Viacom Inc.’s MTV is considering producing new Internet versions of “120 Minutes” and other classic TV shows from the network’s past after testing the idea with “Unplugged,” a program on the air since 1990.
“The Internet is providing us with a similar opportunity to what happened at MTV in its early days,” said Van Toffler, president of MTV Networks Music & Logo Group. “We can really shine a light on the subversive subculture of music.”
The aim is to let fans interact with artists. The popularity of “Unplugged” waned in the late 1990s and MTV has produced a limited number of episodes for cable each year since then, Toffler said in a telephone interview from the network’s New York headquarters. A revival started online in 2009 and won a daytime Emmy for innovative programming this year.
Toffler aims to convince Prince and George Jones to perform on “Unplugged” to build online viewing. In the original series, artists often performed acoustic versions of songs before 100 or fewer fans. On the Web, MTV plans to harness social media as it did this year using Facebook Inc. and Twitter Inc. to boost the Video Music Awards audience by 27 percent.
Eight episodes of “Unplugged” have been ordered for next year for both broadcast and the Web: three for MTV, three for sister channel VH1 and two for CMT, also part of Viacom’s cable group. Originally a rock show, “Unplugged” had been adapted for the VH1, CMT and Palladia networks.
The heavy metal “Headbangers Ball” and “Yo! MTV Raps” are also under consideration for a Web revival, Toffler said. Such shows would provide on-demand material and be inexpensive to produce, he said.
MTV already airs live performances online and plans to webcast a concert by the rock band My Chemical Romance this month, Toffler said.
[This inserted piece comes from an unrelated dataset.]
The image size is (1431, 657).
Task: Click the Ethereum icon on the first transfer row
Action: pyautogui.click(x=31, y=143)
Starting next year, viewers can watch “Unplugged” shows with friends at Web pages sponsored by Starburst candy, said Chris Ficarra, who oversees marketing for MTV’s websites.
There’s a chance Internet fans will be able to influence the artists’ set lists, Doyle said in an interview.
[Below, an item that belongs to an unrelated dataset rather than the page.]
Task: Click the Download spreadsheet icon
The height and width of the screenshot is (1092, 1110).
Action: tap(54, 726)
“We want to expand on the social media aspect,” Doyle said. “2011 will be the year we bring in the next innovation and iteration of ‘Unplugged,’ and push the show out further and allow fans to engage in a bigger way.”
A similar Web formula would apply to “120 Minutes,” a show about lesser-known acts that ended in 2000, where programs would start online and spread to TV, Toffler said.